Description of the attraction
The Cathedral of Our Lady, whose bell tower rises 123 meters above the historic center of Antwerp, is rightfully the symbol of the city. It was built in the Gothic style over two centuries (XIV-XVI centuries) on the site of an old Romanesque church. However, the building is still considered unfinished. The cathedral was designed by father and son Amelie. Since the XVI century. contemporaries admired the external beauty of the cathedral, comparing its spire with lace, as well as amazing bell tints.
Very little remains of the original appearance of the cathedral: the exterior, the image of the Madonna and several frescoes. The church has experienced quite a few upheavals throughout its existence: fires, the destruction of works of art by iconoclasts, shelling and looting during the French Revolution. The bell tower of the cathedral is included in the UNESCO World Heritage List. All in all, the church is crowned with three towers - the north (aka the bell tower), the south and the lamppost. The North Tower is open to tourists, however, exclusively under the scrutiny of the cathedral's staff.

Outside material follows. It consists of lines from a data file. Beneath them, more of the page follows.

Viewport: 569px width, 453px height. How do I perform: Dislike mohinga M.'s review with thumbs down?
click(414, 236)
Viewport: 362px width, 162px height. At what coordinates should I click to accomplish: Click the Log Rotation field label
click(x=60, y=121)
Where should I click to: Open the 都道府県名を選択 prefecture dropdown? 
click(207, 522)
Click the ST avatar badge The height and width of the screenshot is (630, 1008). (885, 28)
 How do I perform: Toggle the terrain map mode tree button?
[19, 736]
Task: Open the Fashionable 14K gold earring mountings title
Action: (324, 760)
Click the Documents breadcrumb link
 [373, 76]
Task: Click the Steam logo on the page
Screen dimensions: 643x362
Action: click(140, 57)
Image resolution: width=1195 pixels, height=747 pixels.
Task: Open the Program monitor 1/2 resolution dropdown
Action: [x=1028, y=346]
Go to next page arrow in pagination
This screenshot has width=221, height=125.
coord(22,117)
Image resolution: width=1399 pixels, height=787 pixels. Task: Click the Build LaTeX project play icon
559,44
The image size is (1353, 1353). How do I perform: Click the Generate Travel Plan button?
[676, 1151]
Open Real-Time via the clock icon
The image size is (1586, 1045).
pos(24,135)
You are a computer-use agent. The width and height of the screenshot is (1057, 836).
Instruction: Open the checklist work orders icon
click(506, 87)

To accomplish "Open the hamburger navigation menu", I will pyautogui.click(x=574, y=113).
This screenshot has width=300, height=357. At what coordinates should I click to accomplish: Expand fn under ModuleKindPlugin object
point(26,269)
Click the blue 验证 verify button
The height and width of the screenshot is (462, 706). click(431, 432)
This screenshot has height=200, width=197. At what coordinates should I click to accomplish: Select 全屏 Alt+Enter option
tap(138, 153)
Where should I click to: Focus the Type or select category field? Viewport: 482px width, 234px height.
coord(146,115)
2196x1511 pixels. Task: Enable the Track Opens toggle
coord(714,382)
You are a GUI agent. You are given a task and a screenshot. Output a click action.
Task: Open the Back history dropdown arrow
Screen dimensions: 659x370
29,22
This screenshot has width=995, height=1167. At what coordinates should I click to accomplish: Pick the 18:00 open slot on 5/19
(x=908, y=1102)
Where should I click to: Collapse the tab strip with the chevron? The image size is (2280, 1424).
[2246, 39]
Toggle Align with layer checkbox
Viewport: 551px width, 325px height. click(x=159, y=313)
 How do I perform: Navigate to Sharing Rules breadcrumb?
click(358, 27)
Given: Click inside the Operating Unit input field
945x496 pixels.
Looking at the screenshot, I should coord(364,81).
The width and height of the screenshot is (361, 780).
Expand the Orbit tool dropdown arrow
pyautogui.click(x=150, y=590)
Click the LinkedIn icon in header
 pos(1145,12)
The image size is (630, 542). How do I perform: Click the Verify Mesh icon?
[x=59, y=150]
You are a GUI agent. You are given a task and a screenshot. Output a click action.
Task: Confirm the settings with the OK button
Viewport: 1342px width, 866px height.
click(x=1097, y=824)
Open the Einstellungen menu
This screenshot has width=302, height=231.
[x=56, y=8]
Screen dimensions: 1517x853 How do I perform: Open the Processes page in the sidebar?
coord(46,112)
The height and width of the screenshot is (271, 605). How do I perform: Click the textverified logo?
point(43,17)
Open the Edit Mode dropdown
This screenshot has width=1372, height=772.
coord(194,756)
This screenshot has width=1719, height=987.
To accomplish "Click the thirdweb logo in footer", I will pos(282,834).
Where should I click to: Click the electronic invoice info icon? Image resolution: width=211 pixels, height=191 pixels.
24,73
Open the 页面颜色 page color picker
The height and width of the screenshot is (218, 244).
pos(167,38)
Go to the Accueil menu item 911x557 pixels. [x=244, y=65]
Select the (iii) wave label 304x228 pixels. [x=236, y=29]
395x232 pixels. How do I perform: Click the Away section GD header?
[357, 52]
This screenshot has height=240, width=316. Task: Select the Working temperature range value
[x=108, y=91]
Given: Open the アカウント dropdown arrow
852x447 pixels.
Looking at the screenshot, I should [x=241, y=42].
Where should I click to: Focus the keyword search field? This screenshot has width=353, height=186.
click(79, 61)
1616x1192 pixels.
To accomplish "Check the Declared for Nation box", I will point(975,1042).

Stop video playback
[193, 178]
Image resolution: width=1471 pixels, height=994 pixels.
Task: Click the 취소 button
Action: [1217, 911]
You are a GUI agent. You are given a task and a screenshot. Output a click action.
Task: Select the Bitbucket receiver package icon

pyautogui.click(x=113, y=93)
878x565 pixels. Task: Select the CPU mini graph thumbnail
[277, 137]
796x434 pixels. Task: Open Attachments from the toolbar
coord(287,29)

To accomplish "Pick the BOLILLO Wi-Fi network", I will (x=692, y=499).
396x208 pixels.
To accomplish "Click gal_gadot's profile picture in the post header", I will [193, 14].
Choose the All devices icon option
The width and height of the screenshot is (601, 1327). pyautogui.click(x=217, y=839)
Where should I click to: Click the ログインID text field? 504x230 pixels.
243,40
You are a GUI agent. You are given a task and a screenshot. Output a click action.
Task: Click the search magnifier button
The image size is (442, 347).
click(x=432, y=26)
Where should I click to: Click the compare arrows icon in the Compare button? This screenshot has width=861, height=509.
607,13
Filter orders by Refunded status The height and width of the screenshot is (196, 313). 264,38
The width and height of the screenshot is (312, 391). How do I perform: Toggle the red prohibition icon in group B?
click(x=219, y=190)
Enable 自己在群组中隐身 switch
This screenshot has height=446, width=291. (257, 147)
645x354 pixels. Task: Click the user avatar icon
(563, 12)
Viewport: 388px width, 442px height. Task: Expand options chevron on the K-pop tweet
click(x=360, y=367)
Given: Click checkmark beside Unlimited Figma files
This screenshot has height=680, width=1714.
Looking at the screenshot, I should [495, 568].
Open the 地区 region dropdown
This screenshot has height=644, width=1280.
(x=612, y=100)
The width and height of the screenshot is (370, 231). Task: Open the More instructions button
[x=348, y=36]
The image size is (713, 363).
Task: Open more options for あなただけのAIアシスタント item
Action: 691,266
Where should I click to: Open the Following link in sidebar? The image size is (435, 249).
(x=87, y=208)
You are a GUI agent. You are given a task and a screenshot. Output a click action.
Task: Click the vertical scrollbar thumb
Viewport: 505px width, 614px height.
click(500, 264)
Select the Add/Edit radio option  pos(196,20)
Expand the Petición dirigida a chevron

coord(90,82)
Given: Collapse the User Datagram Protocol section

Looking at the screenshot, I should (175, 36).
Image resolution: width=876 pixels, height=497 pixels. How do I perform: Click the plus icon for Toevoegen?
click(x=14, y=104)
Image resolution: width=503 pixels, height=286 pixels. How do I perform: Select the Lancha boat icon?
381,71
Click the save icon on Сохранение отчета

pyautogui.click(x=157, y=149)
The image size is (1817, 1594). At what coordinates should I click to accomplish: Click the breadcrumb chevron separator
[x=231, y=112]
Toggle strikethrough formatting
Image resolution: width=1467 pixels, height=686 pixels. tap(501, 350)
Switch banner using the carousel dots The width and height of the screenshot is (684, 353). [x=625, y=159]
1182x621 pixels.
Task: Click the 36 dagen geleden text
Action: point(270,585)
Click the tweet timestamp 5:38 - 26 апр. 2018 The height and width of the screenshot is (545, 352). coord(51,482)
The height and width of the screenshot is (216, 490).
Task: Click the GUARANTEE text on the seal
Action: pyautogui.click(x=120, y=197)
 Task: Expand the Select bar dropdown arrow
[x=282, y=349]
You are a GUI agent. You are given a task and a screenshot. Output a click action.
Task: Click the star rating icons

The interior of the collection embodied the features of various styles: from Gothic to Rococo, which was the result of numerous restoration and restoration work. Inside, the cathedral amazes with its huge space, its interior is solemn, and the walls are decorated with works by the world-famous artist - Peter Rubens, as well as canvases by Martin de Vos, Jacob de Baker and Otto van Veen. Two of Rubens' canvases have also been awarded World Heritage status.
Antwerp Cathedral is not the last place in the history of music. Many famous composers and organists have served and worked here. The cathedral has two organs, the main one being over 130 years old. It has 90 registers and covers an area of three floors. The choir of the cathedral did not interrupt its activities even during hostilities. The female and male choirs conduct chants almost every Sunday morning during Mass. They also go on tour every year.